As long as you obey or think you have to obey, or rebel or think you have to rebel, all that – the must that exists in your life and which you hate so much – are exclusively the results, because you decide somewhere in you, you do not want to give up authority – and the parental responsibility that should be carried for you by them, therefore, must exist.

When you freely choose, there is no more must. But that can only be when you do not make your parents responsible for your life, when you do not expect them to arrange your life for you as you want it. Now, you may do this directly or indirectly with parents. The parents may not even be a conscious aspect, but when you analyze your feelings, this is what it amounts to.

Truly this applies to so many of you, in some ways – of course to all, but to some it is more strongly rendered at that moment. The whole question of discipline can only cease to be a problem when you freely choose it out of your own reasonableness, fairness, and acceptance that you are a grown-up person and no one else is responsible for you. Therefore you will never need to rebel or hate nor hate yourself.

QUESTION: Am I right in thinking that as a child, this plays or is used as punishment and as an end, and that perhaps as an adult discipline should be a stepping stone?

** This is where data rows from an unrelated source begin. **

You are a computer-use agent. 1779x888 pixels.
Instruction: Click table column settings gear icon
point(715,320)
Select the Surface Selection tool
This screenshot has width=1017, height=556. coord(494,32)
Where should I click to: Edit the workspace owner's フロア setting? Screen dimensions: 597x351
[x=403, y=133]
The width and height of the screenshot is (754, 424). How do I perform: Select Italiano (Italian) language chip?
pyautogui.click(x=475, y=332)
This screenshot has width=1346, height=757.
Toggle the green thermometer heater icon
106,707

ANSWER: Yes. Exactly. Now, this is a step of recognition in the right direction. Exactly. Exactly. You must see that you do it for a certain purpose willingly, voluntarily, not as punishment but out of necessities which you recognize and want and choose, knowing, “Yes, temporarily it may be the line of least resistance if I do not do this, but then I will not like myself and I will not like the result. And no one else is responsible for the result but me; therefore I choose to do this.” It will not be a chore then. It will not be a punishment. That is it. Do you gain a glimmer there?

QUESTION: Yeah, I gain a glimmer. [Laughter]

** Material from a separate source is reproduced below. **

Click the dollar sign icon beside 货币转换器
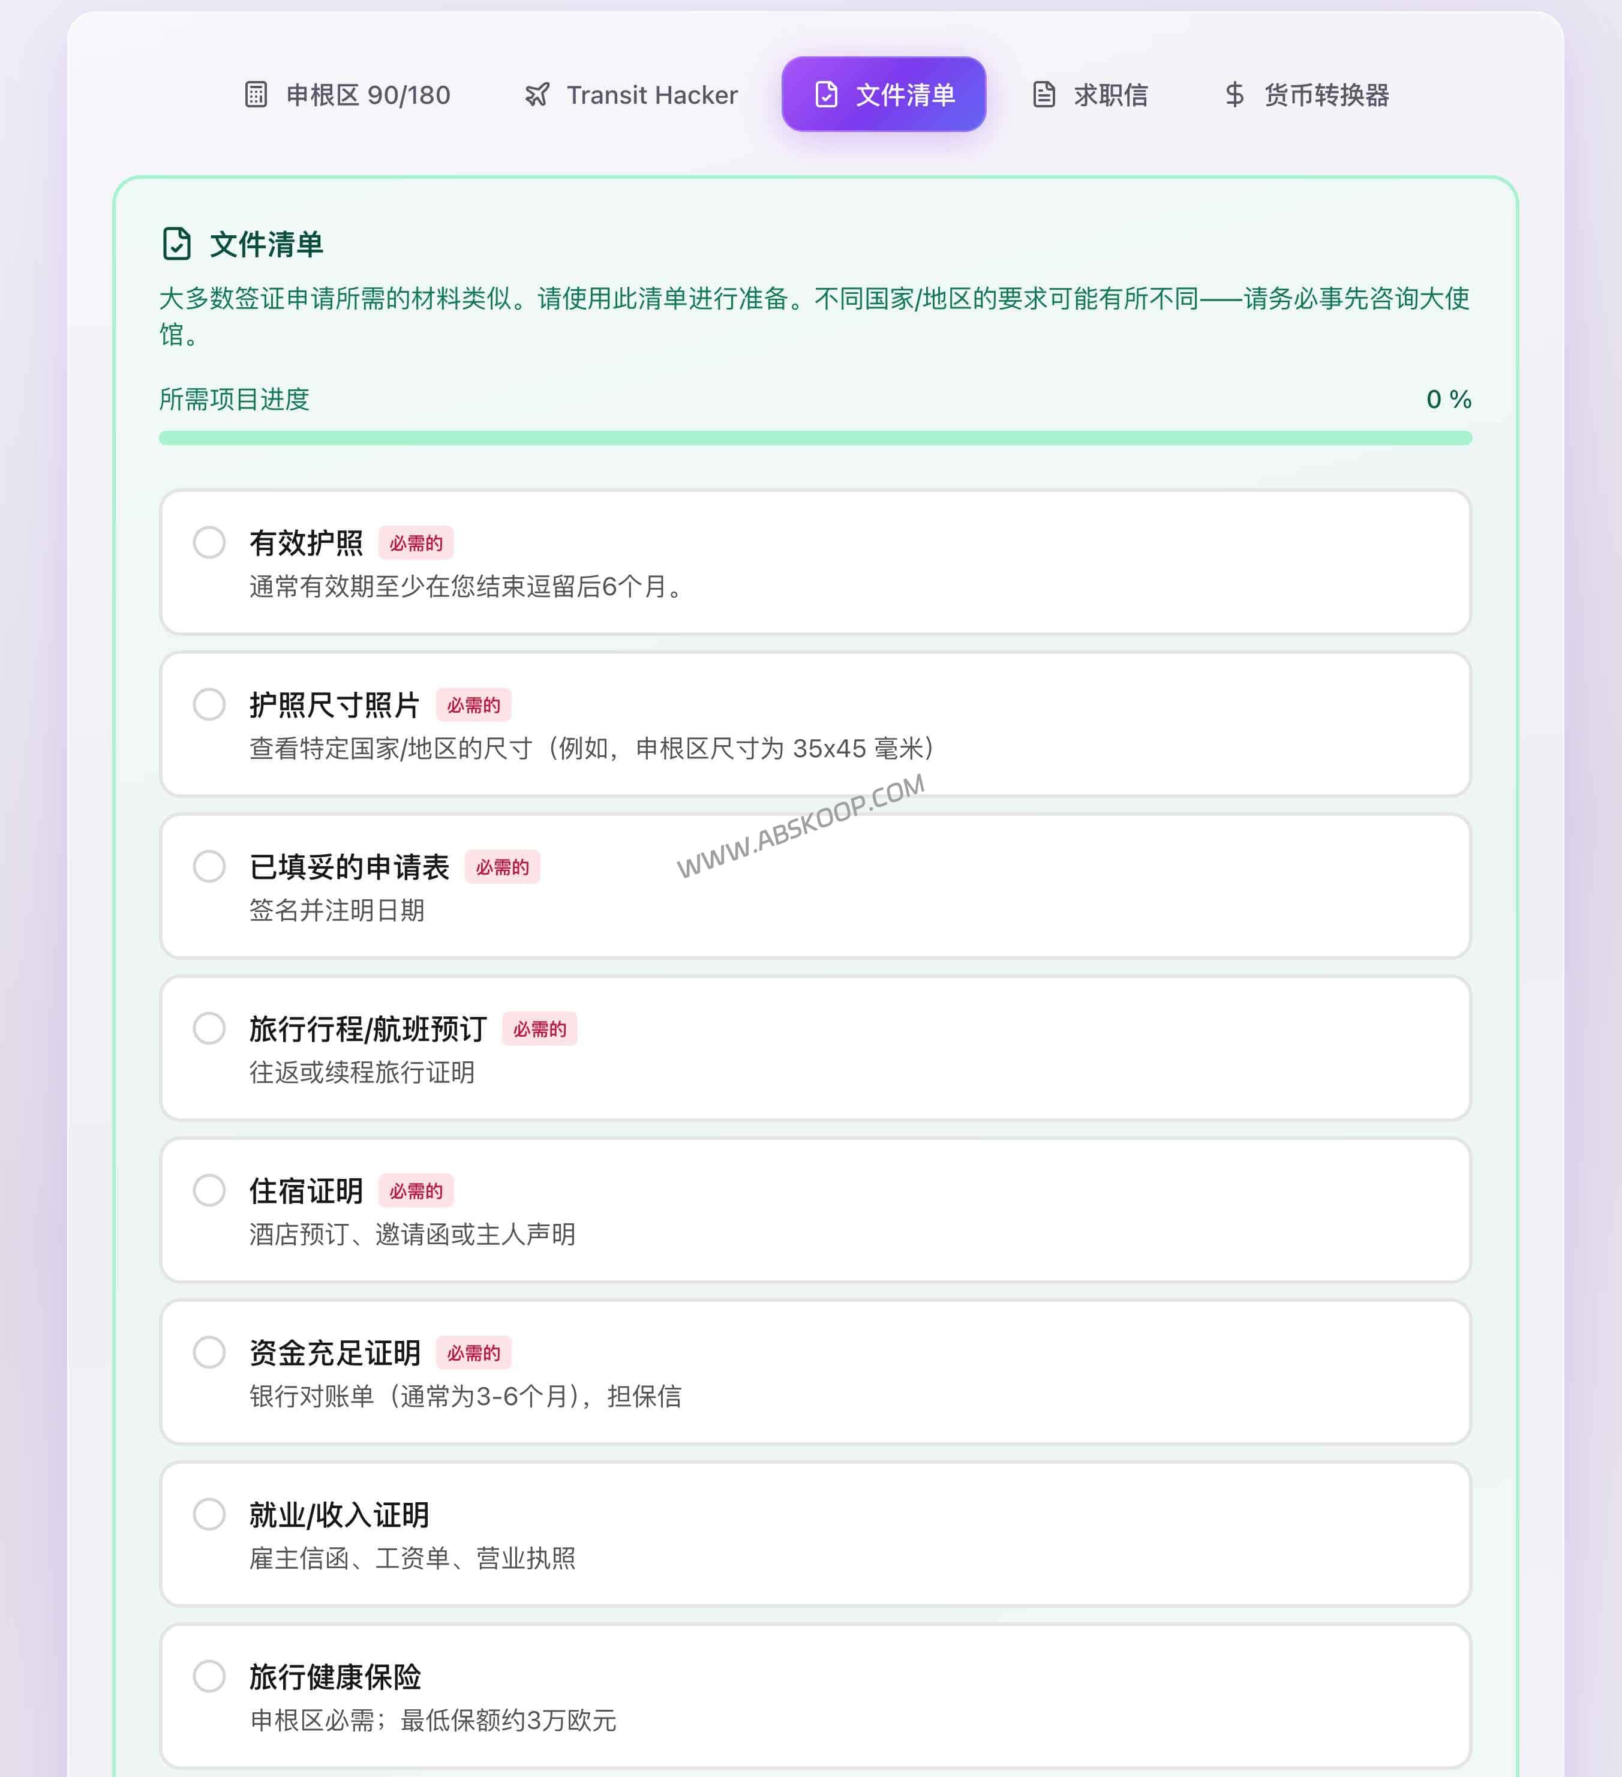Screen dimensions: 1622x1777 (1236, 94)
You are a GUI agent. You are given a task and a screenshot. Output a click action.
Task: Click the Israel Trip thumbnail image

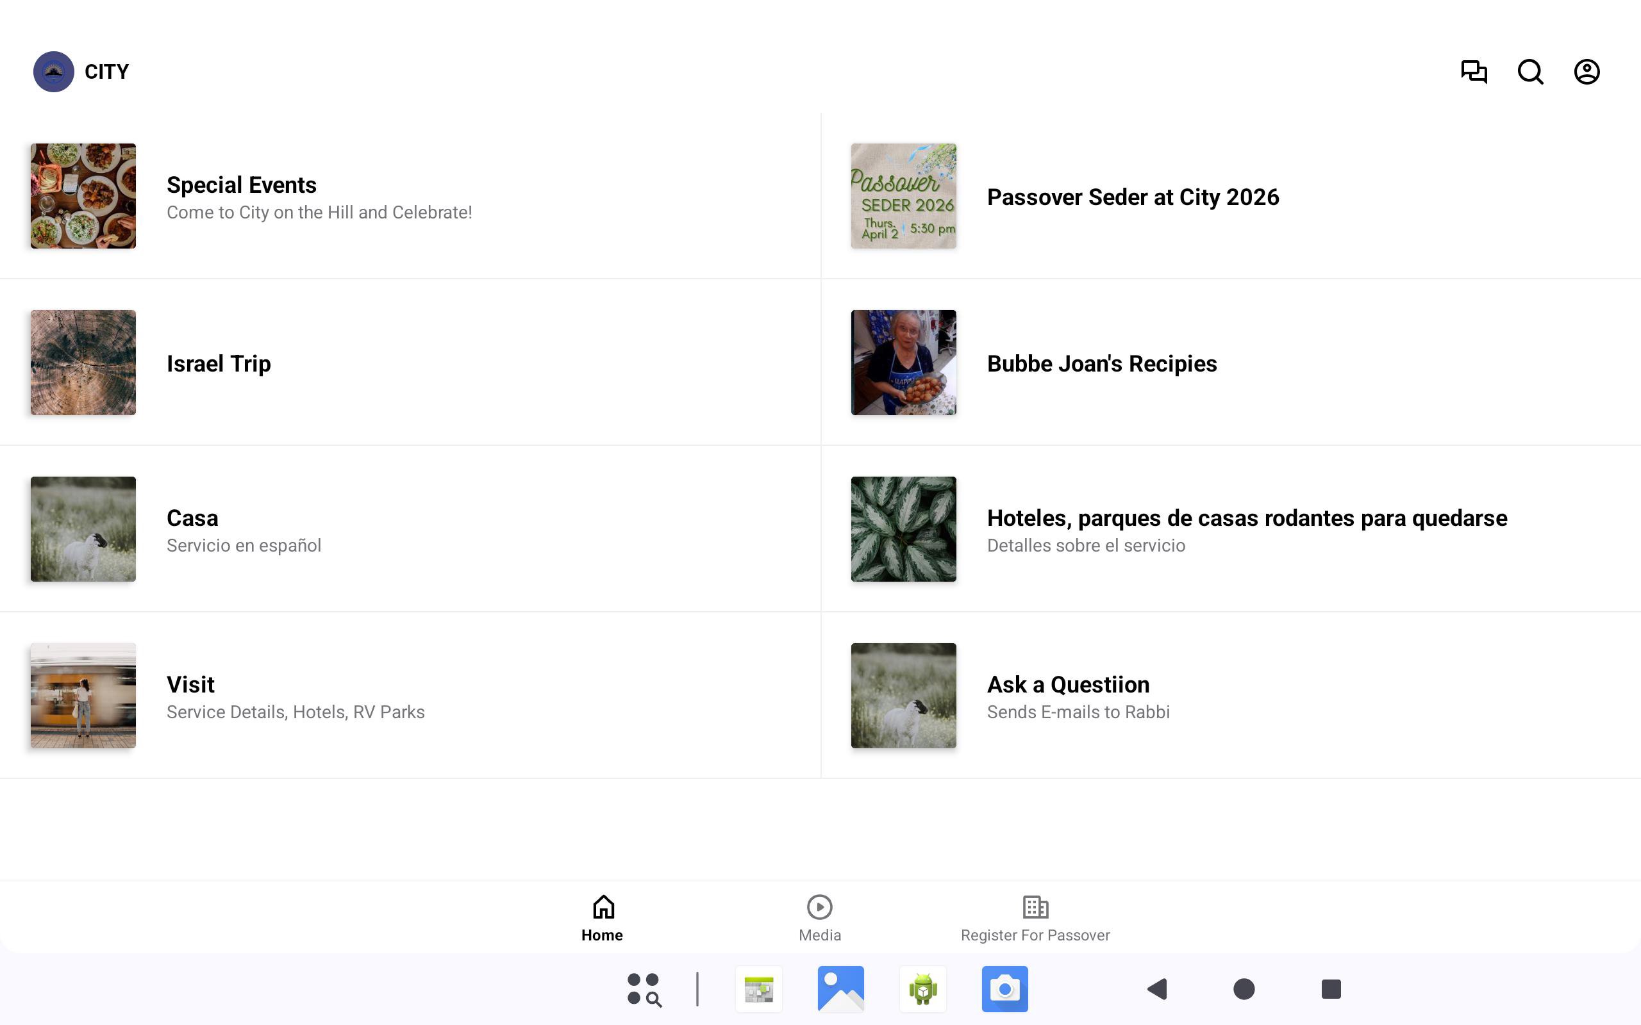[x=83, y=363]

ANSWER: That is wonderful, my friend. That is wonderful. That is growing in the right direction. All you have to do in such a moment is in a very calm, relaxed and unforceful way, say into yourself, “This is where I want to be. This is what I want to do. This is what I want to grow into – my recognition, my whole psychic planet will be conducive to this, will not rebel against this any more. I let it grow into that.” And then let go, let it be, let it grow.